Mr Goldberg spoke of the pain of losing his infant brother shortly after they were transported to the Riga ghetto in Latvia — and about working as a slave labourer in a series of camps.

He survived a “death march” after the Stutthof camp was abandoned before being liberated in May 1945.

The 87-year-old said afterwards that he feared the growth of social media, combined with the volatile nature of world politics, would have tragic consequences.

Kemal Pervanic, a Muslim who survived the Omarska concentration camp during the Bosnian conflict, used the theme of this year’s HMD, the power of words, to discuss how propaganda could “sow the seeds of evil”.

Mr Khan told the JC that the lessons from testimonies such as Mr Goldberg’s were “as relevant in 2018 as they were in the 1930s”. There was a sense of urgency about collating the stories of survivors who were still alive.

“You can’t beat witness testimony. It’s powerful. The concern I’ve always had is that as years go on, there are fewer survivors of the Holocaust. We should cherish the memories they have.

“Unless we remember these stories we become complacent — and we can’t do that. We’ve always got to be vigilant against words used in a bad way.”

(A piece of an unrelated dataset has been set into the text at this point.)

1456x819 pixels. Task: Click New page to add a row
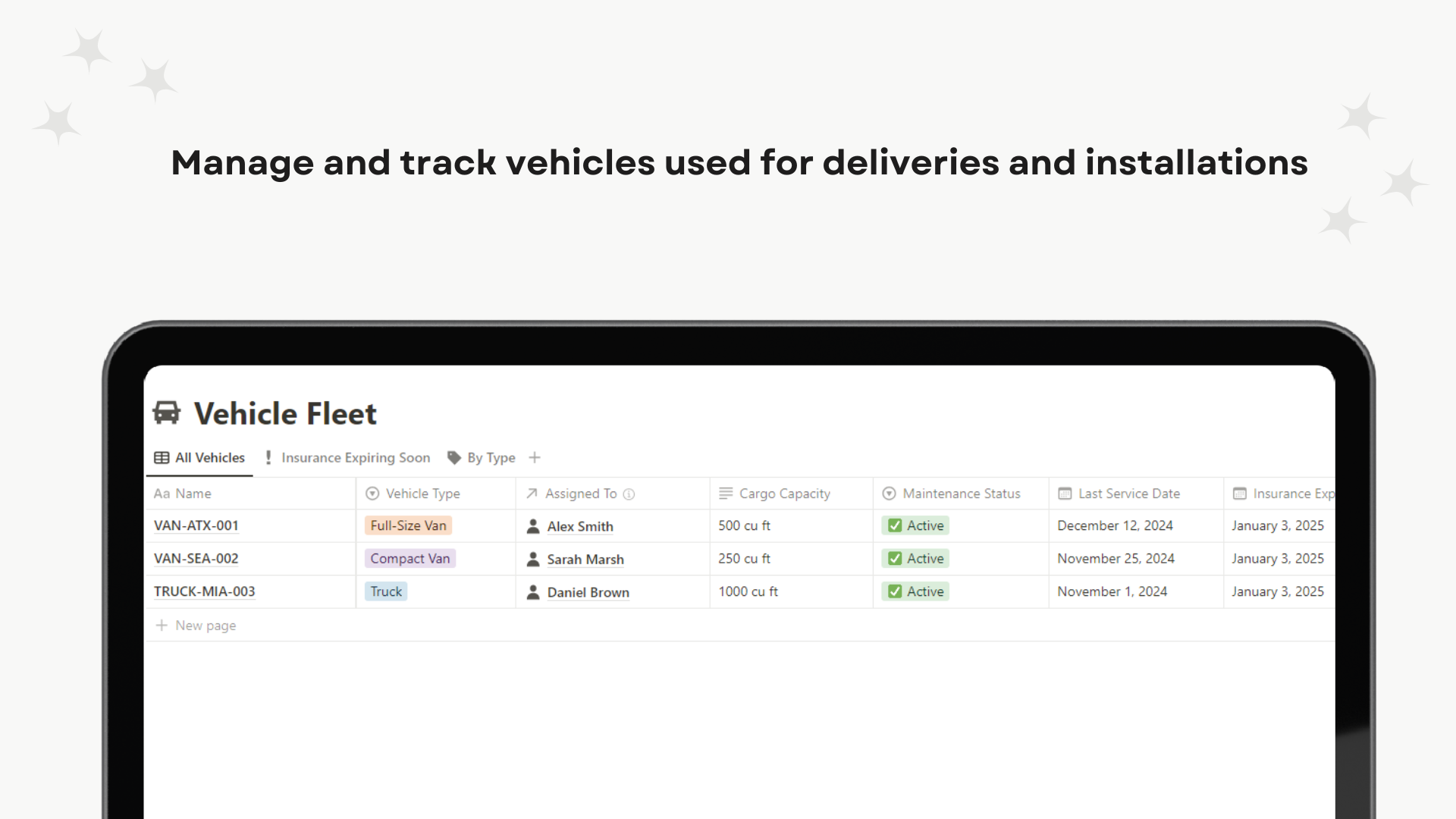(196, 626)
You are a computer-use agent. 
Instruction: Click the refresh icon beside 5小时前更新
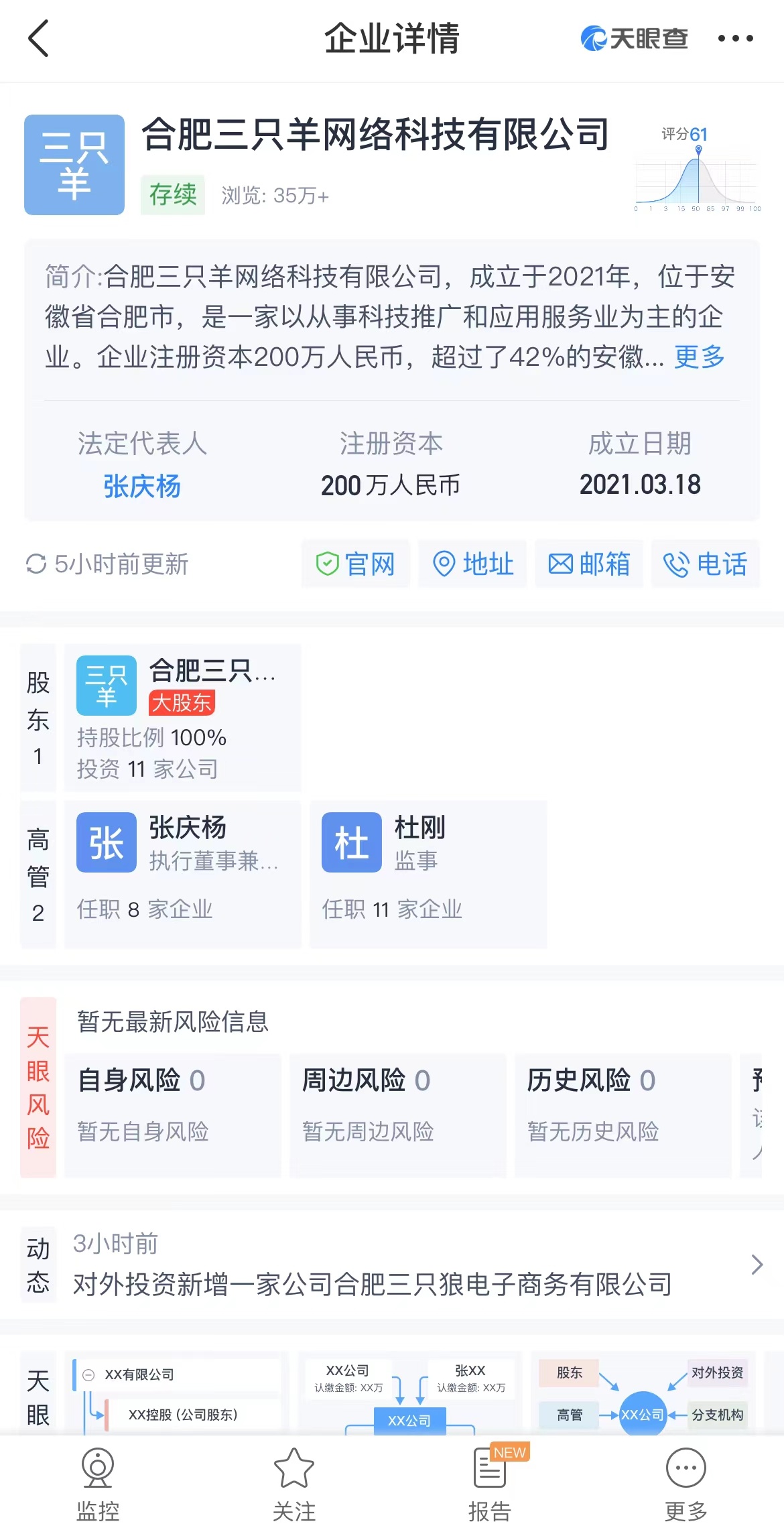click(x=36, y=564)
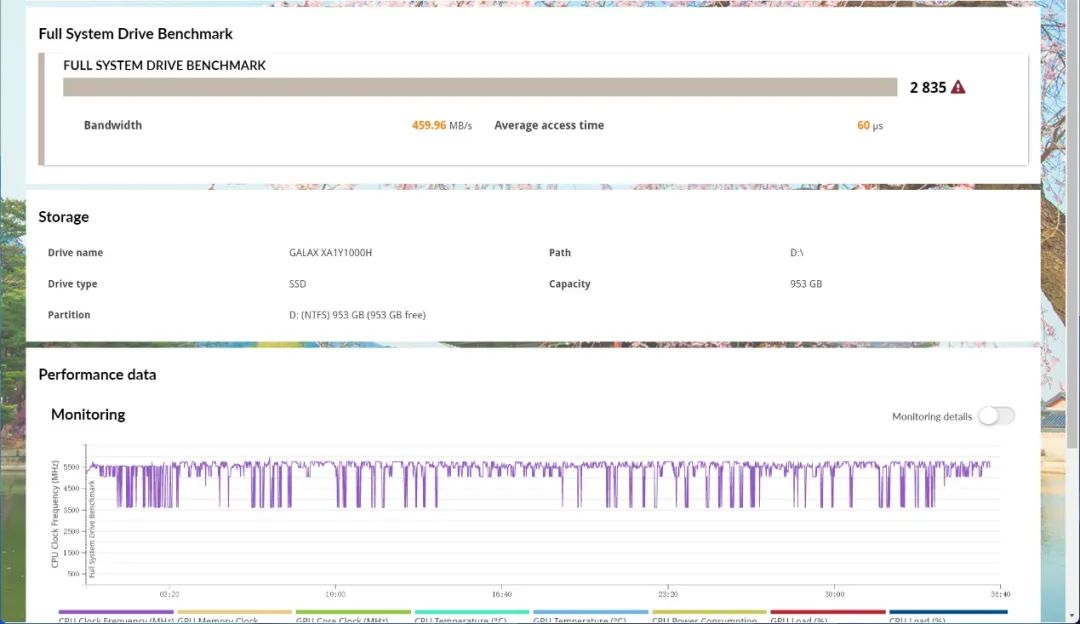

Joseph Dweck, senior rabbi of the S&P Sephardi Community, used his address to illustrate the “good and bad ways words can be used”, contrasting excerpts from speeches by Adolf Hitler and Sir Winston Churchill.

“The Torah teaches us that it was with the words that God spoke that created the world,” he said. “But words also launched the world war that murdered millions of people.”

The ceremony was attended by representatives of all 32 of the city’s boroughs.